The prosecutors said that Carla White, 54, had led her son Hunter Randall White to the scene of a deadly shooting in the county of East and then shared a leaflet with him, which indicated that the police were looking for him for homicide. That the depliant of the police was information to which she was able to access through her work and was prohibited to be disseminated to the general public, according to the prosecutors.
Hunter White, 22, and Kristian Thomas Wolf, 24, remain accused of murder for November 13, 2023, pulling on Javier Medina, 27, in an area not formed in a company near El Cajon.
Sheriff deputies found Medina suffering from ball injury on East Bradley Avenue just before 10 p.m. that evening. He was taken to the hospital, where he died two days later.
Hunter White and Wolf owe a preliminary hearing in the case of murder next month.
Carla White pleaded guilty to a crime charm to be an accessory after the fact and a statement of unauthorized information offense. She has been working for the probation service since 2006 and was more recently office assistant.
At White’s condemnation hearing, the District Deputy Prosecutor described Garrison described his actions as “a blatant abuse of public confidence” and said that she had “repeated and detailed attempts to have her son hide and avoid the consequences for the murder of another human being in cold blood”.
The deputy public defender Graydon Rose asked the judge of the Superior Court CJ Mody to consider alternatives to prison, such as home detention, citing the lack of criminal history of his client, a plea of early guilt and “although certainly not excusable or a legal defense”, that she was motivated by wanting to help his son.
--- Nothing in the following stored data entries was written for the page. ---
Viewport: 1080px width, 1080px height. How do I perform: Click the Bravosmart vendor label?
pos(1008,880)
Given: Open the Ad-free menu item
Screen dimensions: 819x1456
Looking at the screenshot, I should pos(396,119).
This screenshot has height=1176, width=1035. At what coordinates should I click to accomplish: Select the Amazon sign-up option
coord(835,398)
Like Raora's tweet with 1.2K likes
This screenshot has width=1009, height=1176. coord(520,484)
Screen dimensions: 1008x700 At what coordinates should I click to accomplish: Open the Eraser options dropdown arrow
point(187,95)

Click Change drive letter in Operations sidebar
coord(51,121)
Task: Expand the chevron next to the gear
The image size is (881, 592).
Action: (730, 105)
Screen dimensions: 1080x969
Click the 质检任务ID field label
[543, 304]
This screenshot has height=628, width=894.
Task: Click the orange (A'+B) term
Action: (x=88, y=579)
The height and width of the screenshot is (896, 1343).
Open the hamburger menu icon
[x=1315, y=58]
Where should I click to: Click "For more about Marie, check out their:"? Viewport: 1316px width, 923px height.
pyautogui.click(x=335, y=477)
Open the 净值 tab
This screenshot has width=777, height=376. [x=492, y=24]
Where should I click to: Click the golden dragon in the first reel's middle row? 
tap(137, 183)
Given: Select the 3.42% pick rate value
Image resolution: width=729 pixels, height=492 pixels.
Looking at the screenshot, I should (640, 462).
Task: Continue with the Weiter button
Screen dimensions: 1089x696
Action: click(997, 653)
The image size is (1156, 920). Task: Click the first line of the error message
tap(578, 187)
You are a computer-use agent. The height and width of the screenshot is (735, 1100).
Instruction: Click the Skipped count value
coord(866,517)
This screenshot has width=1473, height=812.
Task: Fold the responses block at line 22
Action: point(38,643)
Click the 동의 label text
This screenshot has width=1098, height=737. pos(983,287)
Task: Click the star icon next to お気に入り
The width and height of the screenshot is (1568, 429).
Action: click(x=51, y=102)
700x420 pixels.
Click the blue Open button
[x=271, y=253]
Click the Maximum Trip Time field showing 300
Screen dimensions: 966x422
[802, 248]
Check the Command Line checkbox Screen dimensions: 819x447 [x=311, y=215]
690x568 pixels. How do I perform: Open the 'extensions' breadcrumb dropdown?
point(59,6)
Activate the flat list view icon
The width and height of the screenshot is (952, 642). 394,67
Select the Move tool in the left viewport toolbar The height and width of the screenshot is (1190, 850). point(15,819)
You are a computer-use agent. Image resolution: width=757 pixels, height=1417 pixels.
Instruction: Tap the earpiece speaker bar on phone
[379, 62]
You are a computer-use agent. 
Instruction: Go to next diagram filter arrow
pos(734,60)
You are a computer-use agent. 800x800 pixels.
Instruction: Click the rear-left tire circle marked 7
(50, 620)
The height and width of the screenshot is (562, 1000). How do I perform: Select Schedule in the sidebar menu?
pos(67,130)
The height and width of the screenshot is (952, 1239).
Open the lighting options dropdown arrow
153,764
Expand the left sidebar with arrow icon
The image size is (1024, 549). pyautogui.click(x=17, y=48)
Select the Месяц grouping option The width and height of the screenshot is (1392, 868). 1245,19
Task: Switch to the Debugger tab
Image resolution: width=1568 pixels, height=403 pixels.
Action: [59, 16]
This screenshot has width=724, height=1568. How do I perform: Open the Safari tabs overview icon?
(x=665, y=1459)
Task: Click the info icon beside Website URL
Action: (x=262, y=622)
Mody said that when he had initially taken the change of plea, he accepted a sentence no more than a year, but said that after learning additional “flagrant” facts on the case, he would rather have considered a longer sentence with the possibility of the state prison sentence. The judge finally decided to honor the initial advocacy agreement, but said that the guard was appropriate.
The District Prosecutor’s Office requested as a result of his release of detention, the time of White in probation will not be supervised by anyone with whom she worked directly in the county probation department.